Gateway groups: will pfSense take both gateways out of service?

mclaborn

In a multi-WAN setup using Gateway Groups, the group I use has 2 gateways in it

A faster link at Tier 1
A slower link at Tier 2

The "trigger level" (when a gateway is taken out of service) is set to "packet loss or high latency".

Question: suppose that the Tier 1 GW is taken out for packet loss and the Tier 2 GW is experiencing high latency. Will pfSense take the Tier 2 GW out of service also, leaving me with no active gateways?

TheNarc

@mclaborn It will, yes. The idea behind gateway monitoring is to set thresholds for packet loss and/or latency at which the gateway is considered unusable. So given that, it wouldn't make sense to leave one active if both have passed those thresholds. You can of course disable gateway monitoring for one or more gateway within a group, such that it will always be considered active. But I'm not aware of any way to tell it to "dynamically" disable gateway monitoring, which seems to be what you'd like (i.e. never take all gateways within a group offline, and if they are all misbehaving, leave only the one that is misbehaving the least online).

mclaborn

This poses somewhat of a dilemma. Ideally, I'd like to somehow configure it so that if all the gateways are taken out by the monitoring, that the routing switch to a defined set of gateways that were considered "fallback" gateways and would not have any monitoring. This would allow us to operate under the "a bad connection is better than no connection" principle. It's rare, but it has happened to us.

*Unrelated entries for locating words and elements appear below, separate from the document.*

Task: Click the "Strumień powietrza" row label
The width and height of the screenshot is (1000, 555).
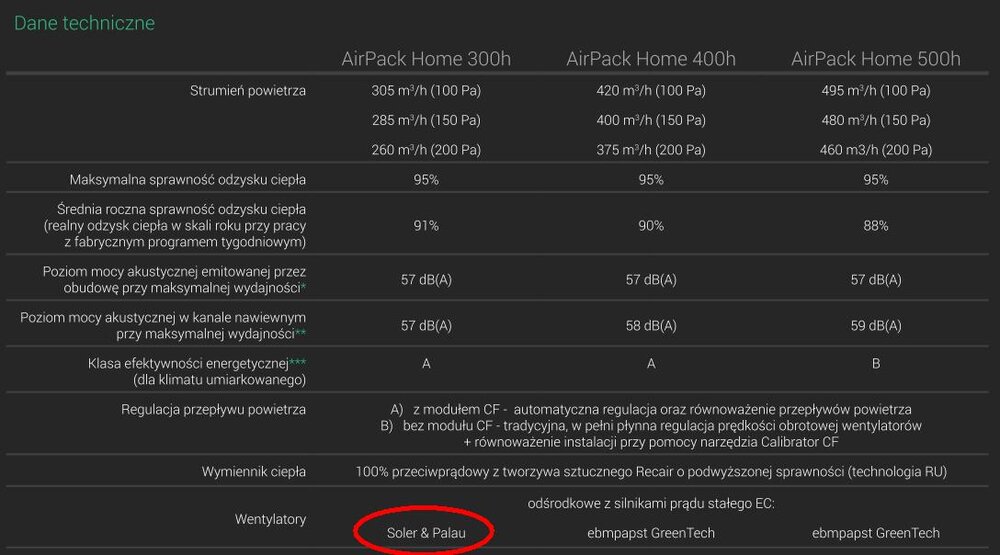Action: pyautogui.click(x=248, y=91)
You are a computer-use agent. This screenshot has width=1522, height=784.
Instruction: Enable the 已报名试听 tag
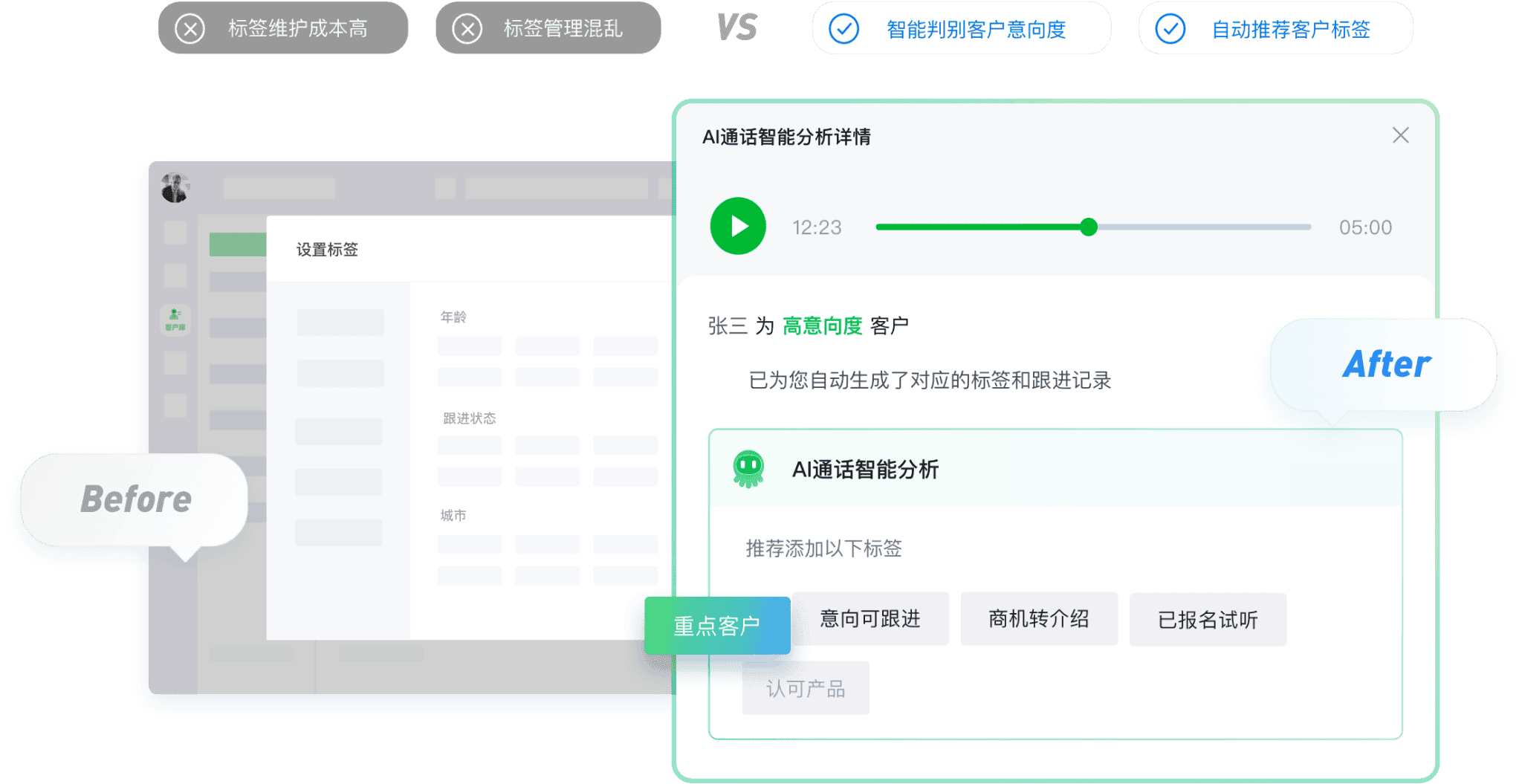click(x=1208, y=618)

Here are some thoughts about ways that it might make sense. I'm assuming that all of these would require some level of development within pfSense to accomplish. Comments welcome.

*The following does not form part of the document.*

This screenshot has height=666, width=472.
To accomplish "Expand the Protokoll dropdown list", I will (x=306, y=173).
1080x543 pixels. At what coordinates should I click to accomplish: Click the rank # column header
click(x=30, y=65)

Allow a gateway to be specified more than once within a gateway group, and move the "trigger level" setting from the group level to the individual gateway within the group, adding a "don't monitor" setting. This would allow me, within a single group, to define the normal gateways at (for example) Tier 1 and Tier 2 with monitoring enabled then define one or both of the gateways at Tier 3 without monitoring as the fallback gateways.
Allow a gateway group to define a "fallback" gateway group that would be used when all the members of the primary group are down. Would also need to add a "don't monitor" setting to the "trigger level" setting. Switching to the fallback group would need to be transparent so that the firewall rules that send traffic through the gateway group function properly.

mclaborn

I have (hopefully) solved my immediate problem by marking the Tier 2 gateway in the group that we use most as "Disable Gateway Monitoring Action" so that if the Tier 1 gateway is down pfSense will never take the Tier 2 gateway down. This should be fine for our most used gateway group but it is inappropriate for other groups that we occasionally use. If/when we switch to using another gateway group I'll have to remember and change that setting on that gateway.

It seems to me that the various monitoring and threshold settings should be defined in the gateway group and would override those on the gateway, when the gateway is used as part of a group. That would allow me to configure each group as it makes sense and then switch between them with ease.